To address the severe ozone pollution in China in recent years, monitoring tropospheric ozone concentration has become extremely important for effectively controlling tropospheric ozone pollution. Lidar is suitable for the in-depth study of regional tropospheric ozone because of its high spatial resolution, fast real-time operation, and large dynamic range. The dual-wavelength differential absorption algorithm is widely used to retrieve ozone concentrations measured using lidar. Most researchers retrieve aerosol optical parameters using the assumed value of the aerosol extinction-backscatter ratio or the aerosol angstrom exponent (AE), after which these aerosol optical parameters are used to estimate the ozone-measurement error caused by aerosols. This results in a significant error in the retrieval of the tropospheric ozone concentration. To obtain a relatively accurate ozone concentration using the dual-wavelength differential absorption algorithm, we combine ultraviolet multiwavelength lidar (276, 287, 299, and 396 nm) data with aerosol extinction-backscatter ratios provided by AERONET to retrieve the tropospheric ozone concentration. This approach can reduce the deviation of the aerosol optical parameters.

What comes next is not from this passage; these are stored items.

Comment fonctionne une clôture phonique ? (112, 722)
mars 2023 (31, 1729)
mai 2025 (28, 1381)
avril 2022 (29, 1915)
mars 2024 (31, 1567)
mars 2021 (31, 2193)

Based on the dual-wavelength differential absorption algorithm, we retrieved the ozone concentrations in the aerosol zone using four-wavelength ultraviolet (UV) lidar (276, 287, 299, and 396 nm) data. A more accurate ozone-measurement error estimated using aerosol optical parameters retrieved from lidar data at 396 nm requires a more accurate aerosol AE and aerosol extinction-backscatter ratio. To obtain a more accurate aerosol extinction-backscatter ratio, we interpolated multichannel data from AERONET to obtain aerosol extinction-backscatter ratios at 396 nm using a cubic spline function. These ratios were combined with the 396 nm channel data measured using the UV multiwavelength lidar to retrieve the aerosol optical parameters (aerosol extinction coefficient and aerosol backscattering coefficient). Subsequently, the aerosol optical parameters at 276, 287, and 299 nm were obtained for different aerosol AEs. The ozone concentrations were retrieved by the signals of 276/287, 276/299, and 287/299 nm wavelength pairs. The difference between the ozone concentrations retrieved by the signals of two wavelength pairs was calculated, and the minimum difference was used to determine the aerosol AE. A relatively accurate ozone concentration obtained was the mean of the two ozone concentrations corresponding to the aerosol AE.

When ultraviolet multiwavelength lidar data are used to retrieve the ozone concentration in the aerosol zone, the errors in the ozone concentration are primarily statistical and systematic errors. The statistical errors arise primarily from the signal quantum noise and background noise. To reduce the statistical error, We perform wavelet transform denoising on the original signal with a resolution of 7.5 m, which resulted in ?4.81% for the mean of relative errors of ozone concentrations under 2 km. This indicates that the statistical error of the ozone-concentration profile below 2 km is significantly reduced after wavelet denoising (Fig.2).

By applying the dual-wavelength differential absorption algorithm, when ultraviolet multiwavelength lidar (276, 287, 299, and 396 nm) data are used to measure the ozone concentration in the aerosol zone and then combined with the aerosol extinction-backscatter ratio from AERONET, we successfully estimate the ozone-concentration measurement error contributed by the aerosol extinction coefficient and atmospheric backscattering coefficient more accurately. Additionally, the deviation of the aerosol optical parameters in the ozone measurement is reduced and more accurate aerosol AE and ozone concentrations in the aerosol zone are retrieved.